## What this task involves
Set down all of the data again, character for character.

## Records for this exercise
=== Section Start ===

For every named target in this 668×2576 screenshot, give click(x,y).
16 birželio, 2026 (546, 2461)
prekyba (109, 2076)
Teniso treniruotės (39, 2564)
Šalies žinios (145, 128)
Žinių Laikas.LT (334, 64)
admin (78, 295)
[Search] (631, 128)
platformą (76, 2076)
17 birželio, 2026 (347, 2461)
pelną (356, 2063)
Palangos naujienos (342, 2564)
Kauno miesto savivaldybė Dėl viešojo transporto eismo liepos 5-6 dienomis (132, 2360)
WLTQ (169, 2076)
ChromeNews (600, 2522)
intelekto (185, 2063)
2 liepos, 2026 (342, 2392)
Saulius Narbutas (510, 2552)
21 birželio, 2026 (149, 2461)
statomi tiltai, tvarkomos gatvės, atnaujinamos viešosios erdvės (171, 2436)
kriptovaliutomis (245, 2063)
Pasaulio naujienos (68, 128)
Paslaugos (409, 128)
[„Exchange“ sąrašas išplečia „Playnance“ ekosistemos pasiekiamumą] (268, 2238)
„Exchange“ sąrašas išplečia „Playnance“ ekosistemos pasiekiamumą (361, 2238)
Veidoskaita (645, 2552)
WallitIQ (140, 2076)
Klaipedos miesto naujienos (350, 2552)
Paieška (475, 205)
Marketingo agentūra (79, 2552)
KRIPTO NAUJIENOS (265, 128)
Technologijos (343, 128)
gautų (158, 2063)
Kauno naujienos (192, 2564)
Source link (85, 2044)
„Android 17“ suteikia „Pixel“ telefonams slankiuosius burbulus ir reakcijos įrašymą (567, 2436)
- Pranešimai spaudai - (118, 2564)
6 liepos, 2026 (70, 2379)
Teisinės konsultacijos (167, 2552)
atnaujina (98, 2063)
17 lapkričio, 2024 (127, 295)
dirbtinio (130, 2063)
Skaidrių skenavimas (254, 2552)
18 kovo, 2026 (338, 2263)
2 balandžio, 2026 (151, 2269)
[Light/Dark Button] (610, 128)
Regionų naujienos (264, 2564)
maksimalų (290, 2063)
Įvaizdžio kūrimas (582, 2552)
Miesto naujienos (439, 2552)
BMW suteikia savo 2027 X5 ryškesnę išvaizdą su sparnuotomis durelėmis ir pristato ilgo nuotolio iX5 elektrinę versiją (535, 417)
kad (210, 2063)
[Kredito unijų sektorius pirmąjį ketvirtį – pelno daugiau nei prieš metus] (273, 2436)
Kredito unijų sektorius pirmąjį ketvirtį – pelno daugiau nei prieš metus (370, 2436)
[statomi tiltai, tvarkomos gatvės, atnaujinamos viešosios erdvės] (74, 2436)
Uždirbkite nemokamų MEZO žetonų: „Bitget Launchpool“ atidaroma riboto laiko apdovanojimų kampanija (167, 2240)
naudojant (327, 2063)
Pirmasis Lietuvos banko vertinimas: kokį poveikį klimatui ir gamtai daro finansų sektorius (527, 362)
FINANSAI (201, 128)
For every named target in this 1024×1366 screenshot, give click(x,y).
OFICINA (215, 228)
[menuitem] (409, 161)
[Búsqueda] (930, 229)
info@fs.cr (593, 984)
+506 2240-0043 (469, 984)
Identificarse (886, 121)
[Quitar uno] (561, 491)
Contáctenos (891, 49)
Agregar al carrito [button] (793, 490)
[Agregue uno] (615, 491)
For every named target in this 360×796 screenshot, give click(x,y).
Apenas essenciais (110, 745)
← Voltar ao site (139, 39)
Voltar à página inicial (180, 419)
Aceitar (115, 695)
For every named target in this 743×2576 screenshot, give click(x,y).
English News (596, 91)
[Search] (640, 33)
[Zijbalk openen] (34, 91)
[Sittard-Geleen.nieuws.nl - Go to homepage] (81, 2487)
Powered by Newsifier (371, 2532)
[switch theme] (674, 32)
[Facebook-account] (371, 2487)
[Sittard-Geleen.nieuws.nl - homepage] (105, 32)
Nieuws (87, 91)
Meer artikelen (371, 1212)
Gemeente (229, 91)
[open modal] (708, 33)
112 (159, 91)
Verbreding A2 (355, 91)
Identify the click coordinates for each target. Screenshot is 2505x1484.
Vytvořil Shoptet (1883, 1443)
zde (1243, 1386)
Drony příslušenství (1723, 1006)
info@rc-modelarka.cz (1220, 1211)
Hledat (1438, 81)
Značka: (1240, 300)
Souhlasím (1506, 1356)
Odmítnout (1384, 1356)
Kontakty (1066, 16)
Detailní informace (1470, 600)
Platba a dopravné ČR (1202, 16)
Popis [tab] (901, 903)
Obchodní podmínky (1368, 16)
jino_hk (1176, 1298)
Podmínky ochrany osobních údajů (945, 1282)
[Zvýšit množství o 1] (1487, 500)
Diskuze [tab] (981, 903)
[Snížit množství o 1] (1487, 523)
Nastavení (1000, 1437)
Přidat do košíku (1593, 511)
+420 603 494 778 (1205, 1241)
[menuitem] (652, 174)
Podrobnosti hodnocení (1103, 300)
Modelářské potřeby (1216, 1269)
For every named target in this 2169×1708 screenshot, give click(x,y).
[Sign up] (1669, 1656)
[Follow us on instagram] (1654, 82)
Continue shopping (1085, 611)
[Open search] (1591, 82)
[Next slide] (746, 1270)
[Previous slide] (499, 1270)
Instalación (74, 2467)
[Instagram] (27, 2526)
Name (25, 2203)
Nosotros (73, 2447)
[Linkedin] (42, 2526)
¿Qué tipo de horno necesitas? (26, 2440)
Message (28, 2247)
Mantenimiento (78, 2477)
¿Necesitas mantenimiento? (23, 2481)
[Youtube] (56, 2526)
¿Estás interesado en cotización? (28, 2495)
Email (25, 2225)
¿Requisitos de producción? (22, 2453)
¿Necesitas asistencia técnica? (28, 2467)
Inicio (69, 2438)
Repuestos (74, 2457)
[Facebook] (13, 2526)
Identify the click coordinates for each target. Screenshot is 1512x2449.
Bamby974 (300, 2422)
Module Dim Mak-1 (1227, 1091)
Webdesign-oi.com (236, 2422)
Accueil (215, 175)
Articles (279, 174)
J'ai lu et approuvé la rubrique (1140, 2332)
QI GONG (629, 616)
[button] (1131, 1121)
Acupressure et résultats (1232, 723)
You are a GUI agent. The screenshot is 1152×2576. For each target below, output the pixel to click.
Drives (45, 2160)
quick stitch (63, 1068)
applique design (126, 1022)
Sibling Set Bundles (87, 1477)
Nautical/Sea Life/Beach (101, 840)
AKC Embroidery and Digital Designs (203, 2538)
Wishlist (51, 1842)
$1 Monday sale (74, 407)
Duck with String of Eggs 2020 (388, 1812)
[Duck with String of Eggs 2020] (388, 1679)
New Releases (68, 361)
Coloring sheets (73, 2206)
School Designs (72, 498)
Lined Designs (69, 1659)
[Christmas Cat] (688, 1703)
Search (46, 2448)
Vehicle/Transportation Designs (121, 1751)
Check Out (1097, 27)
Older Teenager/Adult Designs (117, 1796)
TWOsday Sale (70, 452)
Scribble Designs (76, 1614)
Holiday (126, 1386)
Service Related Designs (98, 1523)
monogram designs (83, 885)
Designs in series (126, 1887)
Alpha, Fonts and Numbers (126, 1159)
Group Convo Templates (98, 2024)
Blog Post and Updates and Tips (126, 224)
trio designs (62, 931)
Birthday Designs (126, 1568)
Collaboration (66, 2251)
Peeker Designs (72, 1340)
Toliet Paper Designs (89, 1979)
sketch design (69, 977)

=== Section End ===

## Worked solution
For every named target in this 668×2576 screenshot, give click(x,y).
16 birželio, 2026 (546, 2461)
prekyba (109, 2076)
Teniso treniruotės (39, 2564)
Šalies žinios (145, 128)
Žinių Laikas.LT (334, 64)
admin (78, 295)
[Search] (631, 128)
platformą (76, 2076)
17 birželio, 2026 (347, 2461)
pelną (356, 2063)
Palangos naujienos (342, 2564)
Kauno miesto savivaldybė Dėl viešojo transporto eismo liepos 5-6 dienomis (132, 2360)
WLTQ (169, 2076)
ChromeNews (600, 2522)
intelekto (185, 2063)
2 liepos, 2026 (342, 2392)
Saulius Narbutas (510, 2552)
21 birželio, 2026 (149, 2461)
statomi tiltai, tvarkomos gatvės, atnaujinamos viešosios erdvės (171, 2436)
kriptovaliutomis (245, 2063)
Pasaulio naujienos (68, 128)
Paslaugos (409, 128)
[„Exchange“ sąrašas išplečia „Playnance“ ekosistemos pasiekiamumą] (268, 2238)
„Exchange“ sąrašas išplečia „Playnance“ ekosistemos pasiekiamumą (361, 2238)
Veidoskaita (645, 2552)
WallitIQ (140, 2076)
Klaipedos miesto naujienos (350, 2552)
Paieška (475, 205)
Marketingo agentūra (79, 2552)
KRIPTO NAUJIENOS (265, 128)
Technologijos (343, 128)
gautų (158, 2063)
Kauno naujienos (192, 2564)
Source link (85, 2044)
„Android 17“ suteikia „Pixel“ telefonams slankiuosius burbulus ir reakcijos įrašymą (567, 2436)
- Pranešimai spaudai - (118, 2564)
6 liepos, 2026 (70, 2379)
Teisinės konsultacijos (167, 2552)
atnaujina (98, 2063)
17 lapkričio, 2024 (127, 295)
dirbtinio (130, 2063)
Skaidrių skenavimas (254, 2552)
18 kovo, 2026 (338, 2263)
2 balandžio, 2026 (151, 2269)
[Light/Dark Button] (610, 128)
Regionų naujienos (264, 2564)
maksimalų (290, 2063)
Įvaizdžio kūrimas (582, 2552)
Miesto naujienos (439, 2552)
BMW suteikia savo 2027 X5 ryškesnę išvaizdą su sparnuotomis durelėmis ir pristato ilgo nuotolio iX5 elektrinę versiją (535, 417)
kad (210, 2063)
[Kredito unijų sektorius pirmąjį ketvirtį – pelno daugiau nei prieš metus] (273, 2436)
Kredito unijų sektorius pirmąjį ketvirtį – pelno daugiau nei prieš metus (370, 2436)
[statomi tiltai, tvarkomos gatvės, atnaujinamos viešosios erdvės] (74, 2436)
Uždirbkite nemokamų MEZO žetonų: „Bitget Launchpool“ atidaroma riboto laiko apdovanojimų kampanija (167, 2240)
naudojant (327, 2063)
Pirmasis Lietuvos banko vertinimas: kokį poveikį klimatui ir gamtai daro finansų sektorius (527, 362)
FINANSAI (201, 128)
For every named target in this 1024×1366 screenshot, give click(x,y).
OFICINA (215, 228)
[menuitem] (409, 161)
[Búsqueda] (930, 229)
info@fs.cr (593, 984)
+506 2240-0043 (469, 984)
Identificarse (886, 121)
[Quitar uno] (561, 491)
Contáctenos (891, 49)
Agregar al carrito [button] (793, 490)
[Agregue uno] (615, 491)
For every named target in this 360×796 screenshot, give click(x,y).
Apenas essenciais (110, 745)
← Voltar ao site (139, 39)
Voltar à página inicial (180, 419)
Aceitar (115, 695)
For every named target in this 743×2576 screenshot, give click(x,y).
English News (596, 91)
[Search] (640, 33)
[Zijbalk openen] (34, 91)
[Sittard-Geleen.nieuws.nl - Go to homepage] (81, 2487)
Powered by Newsifier (371, 2532)
[switch theme] (674, 32)
[Facebook-account] (371, 2487)
[Sittard-Geleen.nieuws.nl - homepage] (105, 32)
Nieuws (87, 91)
Meer artikelen (371, 1212)
Gemeente (229, 91)
[open modal] (708, 33)
112 (159, 91)
Verbreding A2 (355, 91)
Identify the click coordinates for each target. Screenshot is 2505x1484.
Vytvořil Shoptet (1883, 1443)
zde (1243, 1386)
Drony příslušenství (1723, 1006)
info@rc-modelarka.cz (1220, 1211)
Hledat (1438, 81)
Značka: (1240, 300)
Souhlasím (1506, 1356)
Odmítnout (1384, 1356)
Kontakty (1066, 16)
Detailní informace (1470, 600)
Platba a dopravné ČR (1202, 16)
Popis [tab] (901, 903)
Obchodní podmínky (1368, 16)
jino_hk (1176, 1298)
Podmínky ochrany osobních údajů (945, 1282)
[Zvýšit množství o 1] (1487, 500)
Diskuze [tab] (981, 903)
[Snížit množství o 1] (1487, 523)
Nastavení (1000, 1437)
Přidat do košíku (1593, 511)
+420 603 494 778 (1205, 1241)
[menuitem] (652, 174)
Podrobnosti hodnocení (1103, 300)
Modelářské potřeby (1216, 1269)
For every named target in this 2169×1708 screenshot, give click(x,y).
[Sign up] (1669, 1656)
[Follow us on instagram] (1654, 82)
Continue shopping (1085, 611)
[Open search] (1591, 82)
[Next slide] (746, 1270)
[Previous slide] (499, 1270)
Instalación (74, 2467)
[Instagram] (27, 2526)
Name (25, 2203)
Nosotros (73, 2447)
[Linkedin] (42, 2526)
¿Qué tipo de horno necesitas? (26, 2440)
Message (28, 2247)
Mantenimiento (78, 2477)
¿Necesitas mantenimiento? (23, 2481)
[Youtube] (56, 2526)
¿Estás interesado en cotización? (28, 2495)
Email (25, 2225)
¿Requisitos de producción? (22, 2453)
¿Necesitas asistencia técnica? (28, 2467)
Inicio (69, 2438)
Repuestos (74, 2457)
[Facebook] (13, 2526)
Identify the click coordinates for each target. Screenshot is 1512x2449.
Bamby974 (300, 2422)
Module Dim Mak-1 (1227, 1091)
Webdesign-oi.com (236, 2422)
Accueil (215, 175)
Articles (279, 174)
J'ai lu et approuvé la rubrique (1140, 2332)
QI GONG (629, 616)
[button] (1131, 1121)
Acupressure et résultats (1232, 723)
You are a GUI agent. The screenshot is 1152×2576. For each target below, output the pixel to click.
Drives (45, 2160)
quick stitch (63, 1068)
applique design (126, 1022)
Sibling Set Bundles (87, 1477)
Nautical/Sea Life/Beach (101, 840)
AKC Embroidery and Digital Designs (203, 2538)
Wishlist (51, 1842)
$1 Monday sale (74, 407)
Duck with String of Eggs 2020 (388, 1812)
[Duck with String of Eggs 2020] (388, 1679)
New Releases (68, 361)
Coloring sheets (73, 2206)
School Designs (72, 498)
Lined Designs (69, 1659)
[Christmas Cat] (688, 1703)
Search (46, 2448)
Vehicle/Transportation Designs (121, 1751)
Check Out (1097, 27)
Older Teenager/Adult Designs (117, 1796)
TWOsday Sale (70, 452)
Scribble Designs (76, 1614)
Holiday (126, 1386)
Service Related Designs (98, 1523)
monogram designs (83, 885)
Designs in series (126, 1887)
Alpha, Fonts and Numbers (126, 1159)
Group Convo Templates (98, 2024)
Blog Post and Updates and Tips (126, 224)
trio designs (62, 931)
Birthday Designs (126, 1568)
Collaboration (66, 2251)
Peeker Designs (72, 1340)
Toliet Paper Designs (89, 1979)
sketch design (69, 977)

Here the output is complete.